I didn't notice anything with my 1st Herceptin only infusion. #2 is March 1st so we'll see. I didn't even get the nose bleeds this time! Gas, I was so gassy on chemo so all I can tell is major improvement in that area.

TonLee

So weird how it is different for each of us. 

This last round made me so gassy...well, let's just say one afternoon I thought my boys were outside.  I didn't even attempt to, um, you know....be quiet .... my 8 year old came running into the room laughing, fairly impressed I was able to make such a huge sound....and my 15 year old rolled his eyes and asked me if I needed to change my underwear!  Then there was the obligatory holding the nose, gagging, falling on the floor playing dead....

We laughed off and on all day......until their dad came home and they told him...then they laughed and I blamed the cat. 

carberry

tonlee  I am so impressed by your workouts!  way to go.  I remember tx 1 & 2 was peice of cake..thought they were giving me water. then tx #3 my hair fell out I got very sick bld counts dropped with bld infusion needed  I was a mess then #4 was worse so I made them drop the Taxotere dose or I wasnt gonna come back for more.  They dropped it by 30% and I did better SE wise.  But I still got so weak couldnt get up the stairs to shower... I still think it had more to do with my bld counts being so low ea time.  had #6 this past Fri. and hoping for a calm non-SE week as the last hoorah and my hair is already starting to grow back  I swear I look every day and count ea new peice of fuzz

TonLee

Lol Carberry...I am down to counting eyelashes now....I know they're leaving soon, I have a big gap on the left eye....so I know exactly what you mean....

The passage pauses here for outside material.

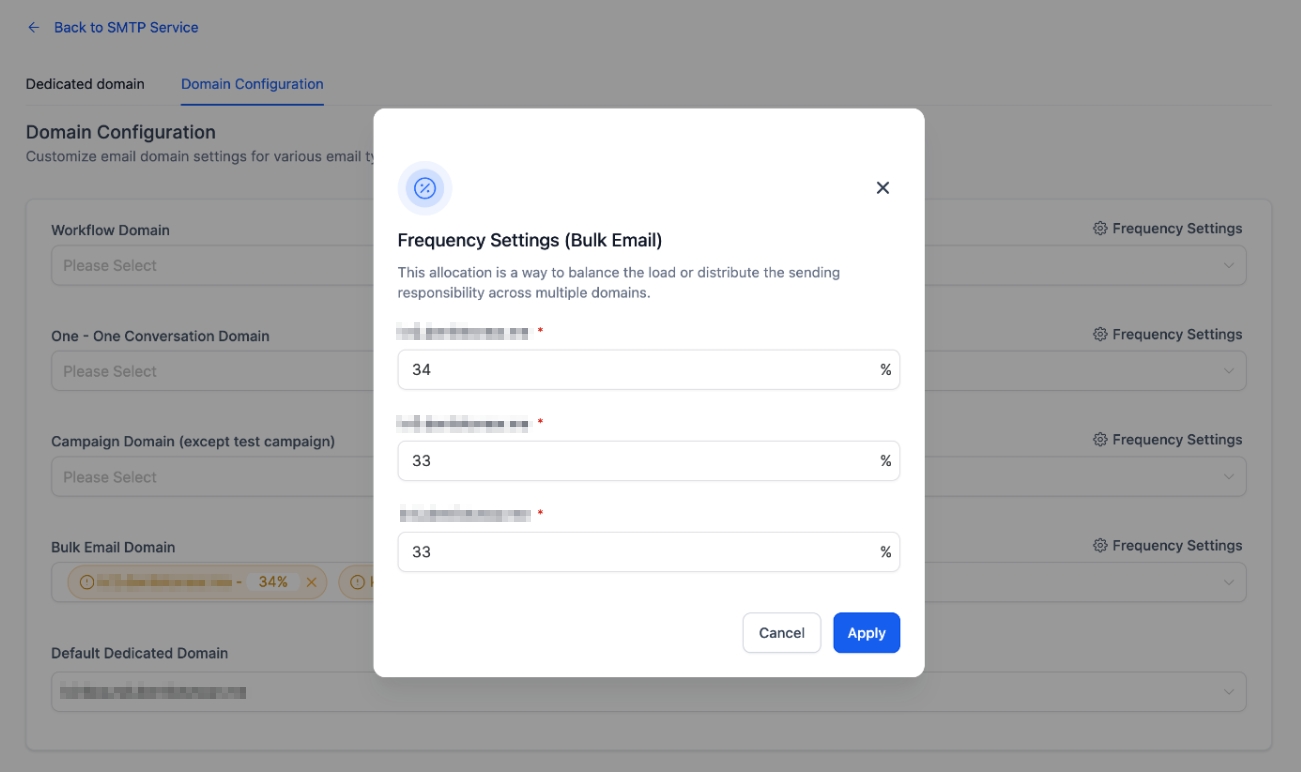Switch to the Dedicated domain tab
The width and height of the screenshot is (1301, 772).
85,84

My hair is half way up to my first knuckle on the pinky finger, sticks straight up, and my nose hair is back...the more protein I eat, the more hair I grow....but I'm not counting hairs right now because as far as I know, it could all fall out again....and my hair has ALWAYS grown slow....

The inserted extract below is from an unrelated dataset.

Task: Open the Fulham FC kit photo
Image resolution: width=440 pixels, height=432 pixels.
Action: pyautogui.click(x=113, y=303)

Congrats on being done.  Here's to NO SIDE EFFECTS, or very minimal!

motherofpatient

At my daughter's recent herceptin one week after TCH chemo, blood work was WBC at 3,100 and neutrophils at 850. I know the neutrs are divided by the WBC to get a percentage -hers was 27%. How low does it get before they start giving Neulasta?

lago

I was given neulasta after every treatment. Some places wait till your counts get low. I'm not sure what level they decide to start giving it.

carberry

I also received neulasta after every TCH tx usually 24 to 48 hrs after the tx.   My cts sill dropped once in awhile and the ONC would just wait and re-check the following week and they would usually start to rise on their own, more slowly though the more treatments I received.

geewhiz

My onc only does the neulasta shots when you become seriously neutropenic. My WBC hit below 2000, and I got the shot. I got it a second time when my platelets hit 15,000.